◆ Stored data entries:

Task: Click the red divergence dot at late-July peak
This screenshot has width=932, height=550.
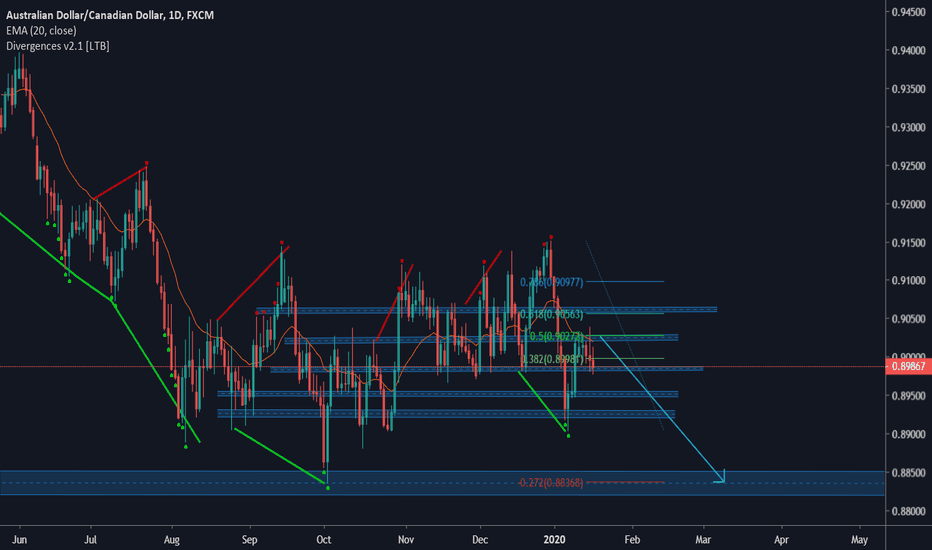Action: 146,162
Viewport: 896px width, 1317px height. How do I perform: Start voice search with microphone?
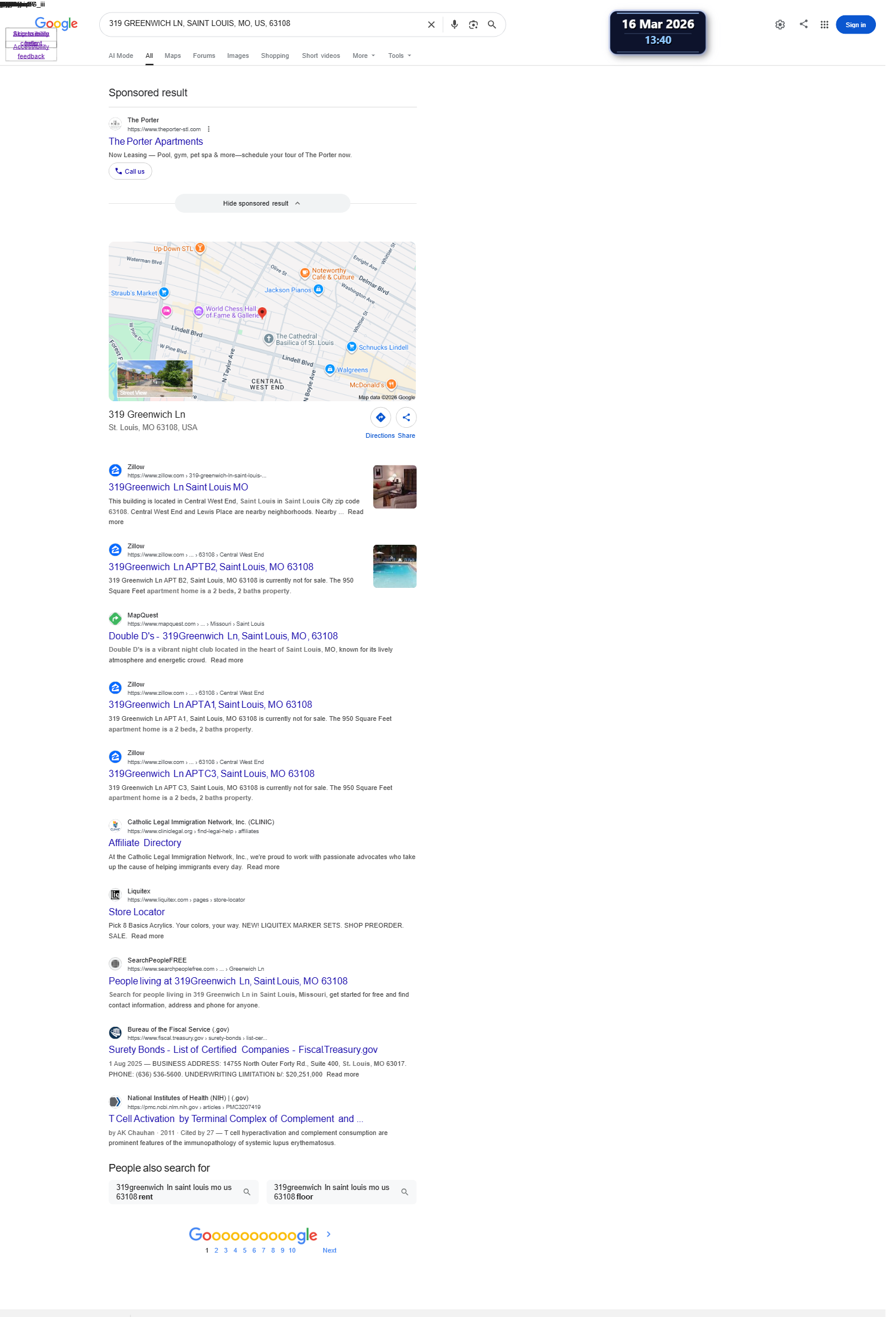coord(454,25)
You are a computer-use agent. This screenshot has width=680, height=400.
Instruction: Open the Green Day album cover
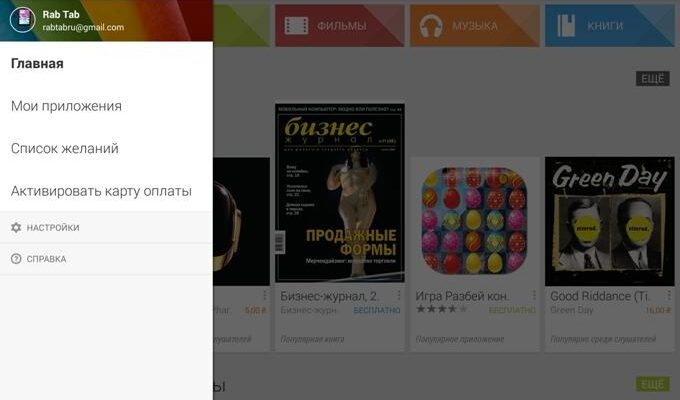(x=610, y=221)
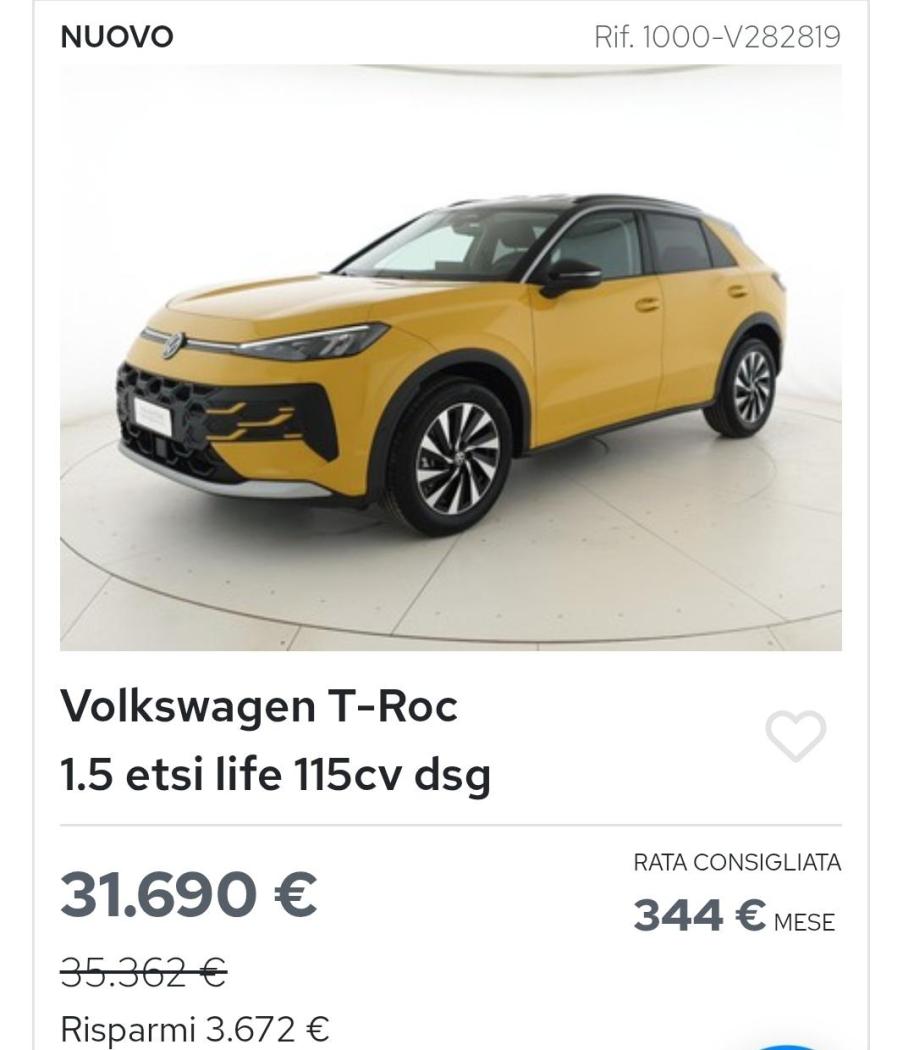Click the front door handle of the car
This screenshot has width=914, height=1050.
(x=647, y=305)
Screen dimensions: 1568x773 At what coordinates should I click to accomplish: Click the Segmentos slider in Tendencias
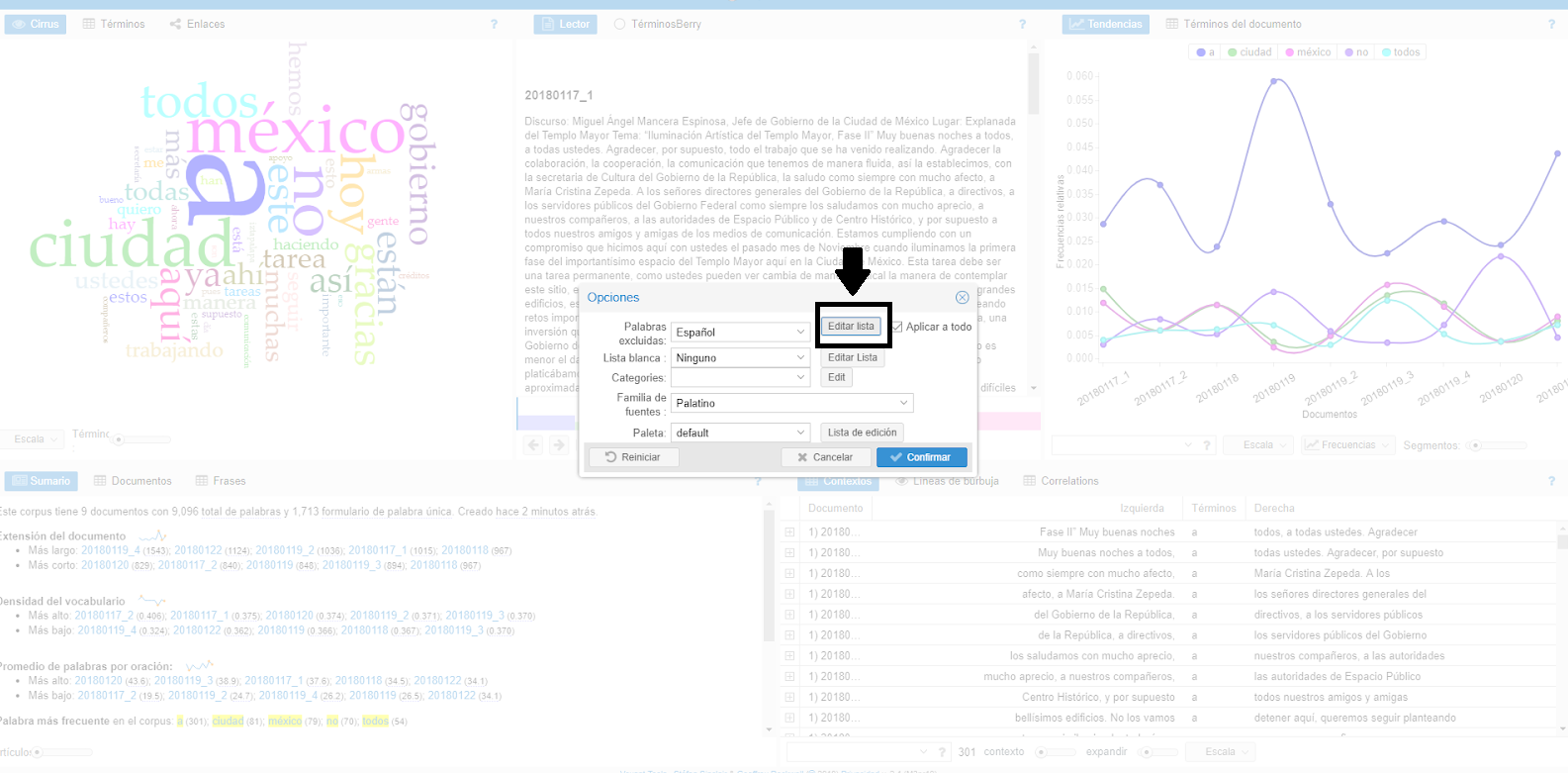coord(1475,445)
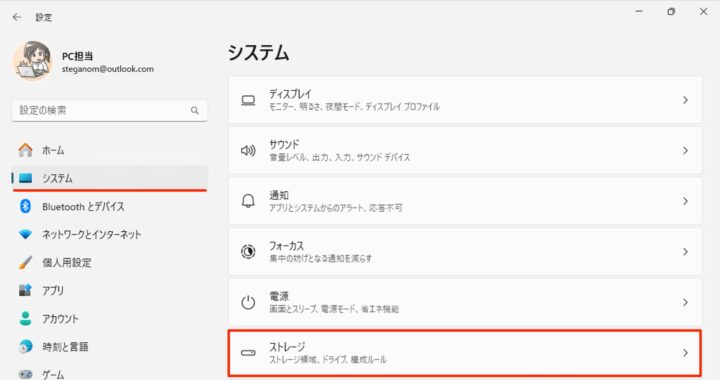
Task: Click the search magnifier icon
Action: click(x=195, y=111)
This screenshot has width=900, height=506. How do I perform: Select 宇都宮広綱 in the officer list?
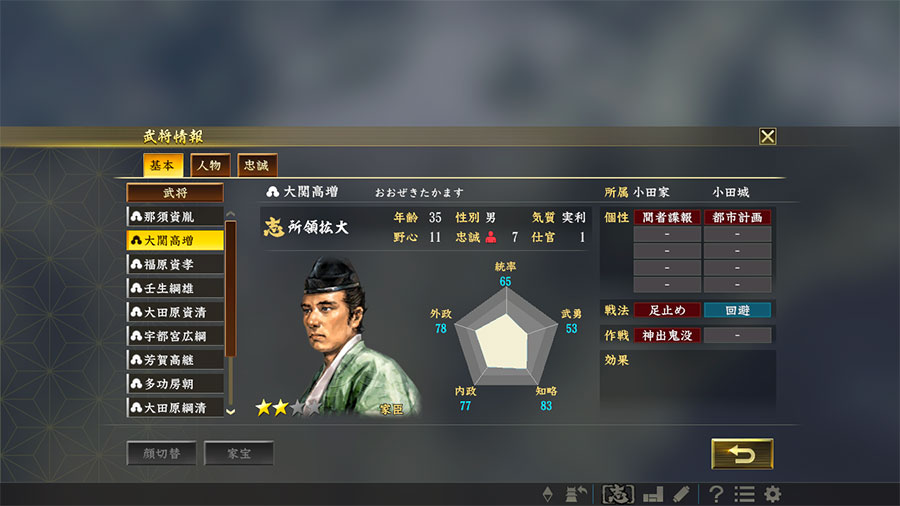click(x=175, y=336)
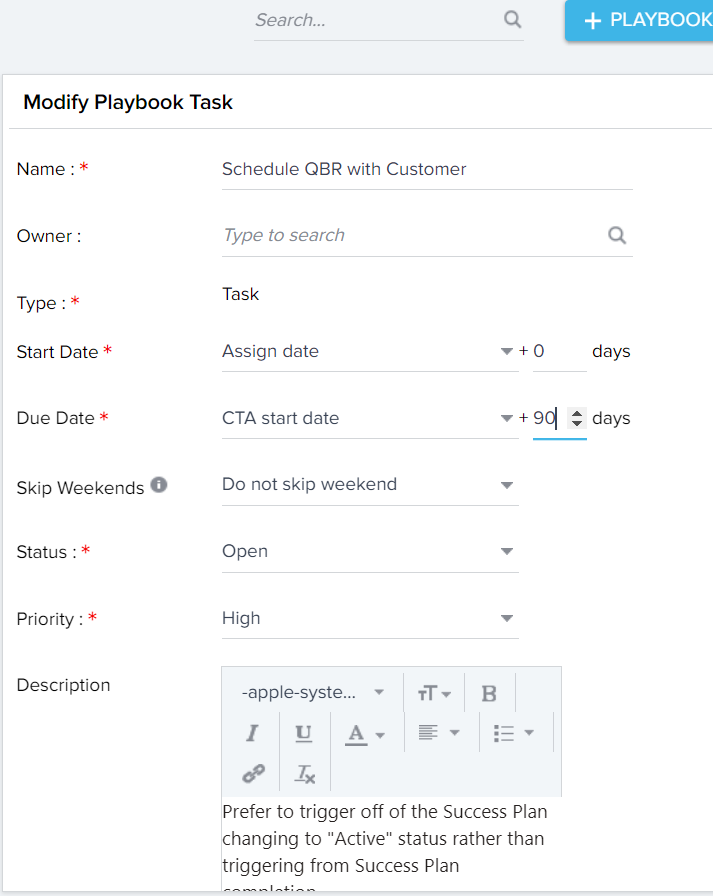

◆ Exercise objective: Please write out exactly the lines from the one containing "You are a computer-use" through the last line of the records above, and leave out any pictures.

◆ Your response:
You are a computer-use agent. This screenshot has width=680, height=400.
Instruction: Open the Green Day album cover
(x=610, y=221)
Click the front door handle of the car
This screenshot has width=914, height=1050.
(x=647, y=305)
Screen dimensions: 1568x773 At what coordinates should I click to accomplish: Click the Segmentos slider in Tendencias
coord(1475,445)
Task: Click the search magnifier icon
Action: click(x=195, y=111)
This screenshot has width=900, height=506. How do I perform: Select 宇都宮広綱 in the officer list?
click(x=175, y=336)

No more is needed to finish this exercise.